Stored listing:

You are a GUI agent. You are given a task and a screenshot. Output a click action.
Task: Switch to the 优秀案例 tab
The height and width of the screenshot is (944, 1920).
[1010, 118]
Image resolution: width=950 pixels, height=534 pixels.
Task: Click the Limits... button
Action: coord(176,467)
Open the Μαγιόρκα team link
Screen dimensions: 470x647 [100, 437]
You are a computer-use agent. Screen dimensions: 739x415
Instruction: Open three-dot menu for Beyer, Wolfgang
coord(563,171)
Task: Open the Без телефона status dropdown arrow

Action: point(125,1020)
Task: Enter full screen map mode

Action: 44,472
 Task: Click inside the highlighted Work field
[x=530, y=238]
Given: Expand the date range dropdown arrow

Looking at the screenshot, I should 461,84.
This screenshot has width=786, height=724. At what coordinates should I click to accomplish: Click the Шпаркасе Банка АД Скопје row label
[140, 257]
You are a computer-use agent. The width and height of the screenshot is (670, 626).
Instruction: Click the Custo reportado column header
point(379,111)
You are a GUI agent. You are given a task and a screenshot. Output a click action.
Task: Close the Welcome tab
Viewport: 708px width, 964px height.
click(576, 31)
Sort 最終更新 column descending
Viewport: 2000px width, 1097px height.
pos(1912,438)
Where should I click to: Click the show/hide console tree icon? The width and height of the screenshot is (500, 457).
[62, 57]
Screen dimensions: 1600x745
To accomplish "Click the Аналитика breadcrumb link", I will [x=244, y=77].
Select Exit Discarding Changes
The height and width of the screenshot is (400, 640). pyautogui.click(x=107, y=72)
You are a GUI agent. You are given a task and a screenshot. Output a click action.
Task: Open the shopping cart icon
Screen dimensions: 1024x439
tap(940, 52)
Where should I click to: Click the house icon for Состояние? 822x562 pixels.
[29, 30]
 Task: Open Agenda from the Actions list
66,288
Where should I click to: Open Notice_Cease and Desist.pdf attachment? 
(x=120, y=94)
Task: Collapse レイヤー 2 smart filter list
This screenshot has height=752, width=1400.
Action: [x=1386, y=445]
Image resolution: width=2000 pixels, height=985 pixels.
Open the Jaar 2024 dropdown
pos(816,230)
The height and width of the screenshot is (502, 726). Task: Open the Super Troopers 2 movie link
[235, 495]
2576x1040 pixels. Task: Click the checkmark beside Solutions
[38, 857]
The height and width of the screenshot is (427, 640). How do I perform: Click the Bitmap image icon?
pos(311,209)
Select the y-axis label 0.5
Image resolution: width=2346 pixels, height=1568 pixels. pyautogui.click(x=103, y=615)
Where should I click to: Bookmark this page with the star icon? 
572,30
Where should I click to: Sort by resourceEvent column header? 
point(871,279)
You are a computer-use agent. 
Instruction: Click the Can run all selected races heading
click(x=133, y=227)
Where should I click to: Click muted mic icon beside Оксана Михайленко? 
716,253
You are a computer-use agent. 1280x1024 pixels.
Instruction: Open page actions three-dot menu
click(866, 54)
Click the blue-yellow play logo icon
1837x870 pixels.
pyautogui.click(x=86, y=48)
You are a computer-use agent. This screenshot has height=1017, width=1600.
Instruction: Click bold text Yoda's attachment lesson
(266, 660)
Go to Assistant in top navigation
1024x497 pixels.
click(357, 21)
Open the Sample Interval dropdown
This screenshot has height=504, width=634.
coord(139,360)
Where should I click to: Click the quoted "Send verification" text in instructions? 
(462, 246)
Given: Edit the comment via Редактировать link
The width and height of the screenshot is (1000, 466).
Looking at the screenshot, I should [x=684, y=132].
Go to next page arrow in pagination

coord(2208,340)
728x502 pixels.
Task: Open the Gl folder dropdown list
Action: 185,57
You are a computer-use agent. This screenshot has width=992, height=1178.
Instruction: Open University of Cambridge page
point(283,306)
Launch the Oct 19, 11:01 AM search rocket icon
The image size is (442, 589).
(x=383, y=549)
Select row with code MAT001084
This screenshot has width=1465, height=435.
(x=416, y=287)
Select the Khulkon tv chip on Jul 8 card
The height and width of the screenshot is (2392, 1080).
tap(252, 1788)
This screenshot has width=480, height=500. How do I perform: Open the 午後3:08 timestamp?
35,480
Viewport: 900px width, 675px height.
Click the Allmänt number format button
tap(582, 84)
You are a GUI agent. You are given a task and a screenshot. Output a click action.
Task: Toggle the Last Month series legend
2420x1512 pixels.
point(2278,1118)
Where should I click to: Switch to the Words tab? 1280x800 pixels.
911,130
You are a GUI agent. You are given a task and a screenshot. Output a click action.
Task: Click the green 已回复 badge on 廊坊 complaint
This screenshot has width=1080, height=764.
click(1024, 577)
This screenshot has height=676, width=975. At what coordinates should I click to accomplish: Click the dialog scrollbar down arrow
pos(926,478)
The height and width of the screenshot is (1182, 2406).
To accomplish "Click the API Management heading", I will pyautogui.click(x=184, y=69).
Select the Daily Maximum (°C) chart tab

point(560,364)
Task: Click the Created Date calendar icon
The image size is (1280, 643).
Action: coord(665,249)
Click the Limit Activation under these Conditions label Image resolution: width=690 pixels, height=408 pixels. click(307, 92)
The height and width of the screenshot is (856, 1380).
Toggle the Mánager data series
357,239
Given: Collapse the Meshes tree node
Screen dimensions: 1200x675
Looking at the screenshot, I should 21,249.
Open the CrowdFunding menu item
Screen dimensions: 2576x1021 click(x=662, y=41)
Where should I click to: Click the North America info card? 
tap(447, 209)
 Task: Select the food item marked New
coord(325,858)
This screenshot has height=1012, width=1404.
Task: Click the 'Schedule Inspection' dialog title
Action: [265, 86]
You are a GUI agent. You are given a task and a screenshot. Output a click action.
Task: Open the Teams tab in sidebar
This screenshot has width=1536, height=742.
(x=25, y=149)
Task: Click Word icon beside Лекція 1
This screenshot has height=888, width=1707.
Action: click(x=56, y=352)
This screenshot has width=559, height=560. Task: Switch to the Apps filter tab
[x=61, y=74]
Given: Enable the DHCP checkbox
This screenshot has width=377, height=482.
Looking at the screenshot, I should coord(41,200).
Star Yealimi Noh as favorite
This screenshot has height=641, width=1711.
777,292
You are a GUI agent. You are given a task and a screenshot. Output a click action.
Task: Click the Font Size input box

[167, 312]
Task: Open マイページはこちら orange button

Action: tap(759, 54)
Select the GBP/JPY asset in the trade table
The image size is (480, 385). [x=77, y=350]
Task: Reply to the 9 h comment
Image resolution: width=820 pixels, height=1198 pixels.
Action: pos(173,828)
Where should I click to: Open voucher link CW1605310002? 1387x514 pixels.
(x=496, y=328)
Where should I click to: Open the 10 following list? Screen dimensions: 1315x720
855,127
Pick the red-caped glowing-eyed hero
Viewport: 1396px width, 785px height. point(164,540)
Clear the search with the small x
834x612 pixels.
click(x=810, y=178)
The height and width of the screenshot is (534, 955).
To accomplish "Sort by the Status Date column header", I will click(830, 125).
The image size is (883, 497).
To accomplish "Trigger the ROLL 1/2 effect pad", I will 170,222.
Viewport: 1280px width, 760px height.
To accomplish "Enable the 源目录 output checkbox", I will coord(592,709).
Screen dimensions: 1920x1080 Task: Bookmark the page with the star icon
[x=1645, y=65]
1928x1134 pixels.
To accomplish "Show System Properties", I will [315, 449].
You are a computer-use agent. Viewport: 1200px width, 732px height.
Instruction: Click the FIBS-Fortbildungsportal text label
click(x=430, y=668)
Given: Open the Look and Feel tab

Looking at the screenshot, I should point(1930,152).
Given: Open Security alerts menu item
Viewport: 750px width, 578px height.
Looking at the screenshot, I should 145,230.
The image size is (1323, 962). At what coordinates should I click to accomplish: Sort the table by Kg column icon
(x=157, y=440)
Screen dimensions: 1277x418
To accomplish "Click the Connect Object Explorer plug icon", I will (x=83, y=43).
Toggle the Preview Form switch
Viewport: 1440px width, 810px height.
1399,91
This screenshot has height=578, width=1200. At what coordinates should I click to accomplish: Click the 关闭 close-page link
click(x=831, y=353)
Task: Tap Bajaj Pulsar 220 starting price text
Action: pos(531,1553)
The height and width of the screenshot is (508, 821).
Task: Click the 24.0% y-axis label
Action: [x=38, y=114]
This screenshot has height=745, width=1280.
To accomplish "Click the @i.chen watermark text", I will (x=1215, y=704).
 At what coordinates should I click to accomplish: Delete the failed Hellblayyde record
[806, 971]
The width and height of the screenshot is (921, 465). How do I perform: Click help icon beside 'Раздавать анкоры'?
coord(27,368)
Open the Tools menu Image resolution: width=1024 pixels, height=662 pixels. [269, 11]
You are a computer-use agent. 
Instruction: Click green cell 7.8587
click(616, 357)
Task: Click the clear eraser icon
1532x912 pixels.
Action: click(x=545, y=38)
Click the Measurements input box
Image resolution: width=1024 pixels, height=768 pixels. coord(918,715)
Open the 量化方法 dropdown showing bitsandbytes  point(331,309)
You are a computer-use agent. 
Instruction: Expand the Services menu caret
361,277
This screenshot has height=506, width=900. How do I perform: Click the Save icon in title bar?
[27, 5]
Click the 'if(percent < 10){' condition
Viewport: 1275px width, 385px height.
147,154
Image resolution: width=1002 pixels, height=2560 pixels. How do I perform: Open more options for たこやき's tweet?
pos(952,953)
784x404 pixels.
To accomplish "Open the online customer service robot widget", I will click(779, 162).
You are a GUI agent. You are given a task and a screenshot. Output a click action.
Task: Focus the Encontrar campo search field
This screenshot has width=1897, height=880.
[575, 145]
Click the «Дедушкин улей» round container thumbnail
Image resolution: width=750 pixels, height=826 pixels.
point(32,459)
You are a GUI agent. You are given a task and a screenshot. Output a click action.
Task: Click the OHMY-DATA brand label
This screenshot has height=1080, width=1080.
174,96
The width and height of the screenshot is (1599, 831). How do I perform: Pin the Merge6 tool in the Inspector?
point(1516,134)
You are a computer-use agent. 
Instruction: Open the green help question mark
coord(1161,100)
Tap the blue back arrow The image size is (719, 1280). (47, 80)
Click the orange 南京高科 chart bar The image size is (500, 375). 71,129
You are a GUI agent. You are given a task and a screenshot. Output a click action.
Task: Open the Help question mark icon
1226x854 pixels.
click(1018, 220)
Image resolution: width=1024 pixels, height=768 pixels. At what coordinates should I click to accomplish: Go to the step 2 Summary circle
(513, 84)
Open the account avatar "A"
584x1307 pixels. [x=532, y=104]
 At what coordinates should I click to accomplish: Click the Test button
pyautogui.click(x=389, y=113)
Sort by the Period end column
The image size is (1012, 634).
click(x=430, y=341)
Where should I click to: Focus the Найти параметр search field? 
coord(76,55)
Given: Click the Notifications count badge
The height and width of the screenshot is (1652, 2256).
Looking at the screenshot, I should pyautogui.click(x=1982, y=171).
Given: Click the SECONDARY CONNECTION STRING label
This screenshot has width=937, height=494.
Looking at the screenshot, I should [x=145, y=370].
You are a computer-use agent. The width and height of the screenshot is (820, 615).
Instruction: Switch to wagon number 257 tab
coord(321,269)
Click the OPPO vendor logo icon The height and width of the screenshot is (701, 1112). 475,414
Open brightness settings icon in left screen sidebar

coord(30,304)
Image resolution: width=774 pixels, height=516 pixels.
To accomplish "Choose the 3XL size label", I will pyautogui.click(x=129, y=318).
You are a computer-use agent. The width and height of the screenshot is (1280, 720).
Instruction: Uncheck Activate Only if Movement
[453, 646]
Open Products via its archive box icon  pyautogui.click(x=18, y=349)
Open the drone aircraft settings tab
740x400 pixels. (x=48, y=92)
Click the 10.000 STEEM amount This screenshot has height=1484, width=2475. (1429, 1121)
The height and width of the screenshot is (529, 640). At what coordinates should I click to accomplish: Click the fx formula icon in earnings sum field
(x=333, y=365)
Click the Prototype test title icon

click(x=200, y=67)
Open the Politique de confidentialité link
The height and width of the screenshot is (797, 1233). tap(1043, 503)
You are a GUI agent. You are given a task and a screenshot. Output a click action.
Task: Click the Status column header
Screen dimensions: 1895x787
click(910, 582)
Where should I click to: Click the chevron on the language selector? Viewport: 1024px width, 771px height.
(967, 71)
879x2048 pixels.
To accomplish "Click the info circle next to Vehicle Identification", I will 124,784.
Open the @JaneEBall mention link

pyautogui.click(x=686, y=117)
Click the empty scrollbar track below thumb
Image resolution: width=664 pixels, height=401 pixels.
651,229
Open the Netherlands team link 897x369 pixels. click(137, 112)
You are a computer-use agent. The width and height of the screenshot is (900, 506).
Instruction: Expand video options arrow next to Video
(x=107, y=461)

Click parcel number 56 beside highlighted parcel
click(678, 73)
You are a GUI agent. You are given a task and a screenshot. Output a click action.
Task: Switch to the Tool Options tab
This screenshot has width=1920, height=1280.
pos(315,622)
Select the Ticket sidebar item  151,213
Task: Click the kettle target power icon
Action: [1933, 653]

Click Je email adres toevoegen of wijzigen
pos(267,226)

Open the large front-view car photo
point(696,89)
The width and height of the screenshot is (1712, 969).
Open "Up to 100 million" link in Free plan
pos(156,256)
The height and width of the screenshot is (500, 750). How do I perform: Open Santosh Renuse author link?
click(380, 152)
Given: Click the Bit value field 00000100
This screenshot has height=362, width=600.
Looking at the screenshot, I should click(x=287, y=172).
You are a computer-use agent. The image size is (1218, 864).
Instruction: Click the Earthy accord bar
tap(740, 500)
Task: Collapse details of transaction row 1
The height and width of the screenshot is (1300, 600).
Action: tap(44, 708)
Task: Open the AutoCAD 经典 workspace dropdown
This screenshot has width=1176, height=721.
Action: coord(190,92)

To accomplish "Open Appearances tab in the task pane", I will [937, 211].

- **PROBLEM DETAILS**
Retype the stretch of the listing from its start through the line containing "Screen dimensions: 470x647 [100, 437]", keeping every character as it stands.

- **ANSWER TO THIS TASK**
You are a GUI agent. You are given a task and a screenshot. Output a click action.
Task: Switch to the 优秀案例 tab
The height and width of the screenshot is (944, 1920).
[1010, 118]
Image resolution: width=950 pixels, height=534 pixels.
Task: Click the Limits... button
Action: coord(176,467)
Open the Μαγιόρκα team link
Screen dimensions: 470x647 [100, 437]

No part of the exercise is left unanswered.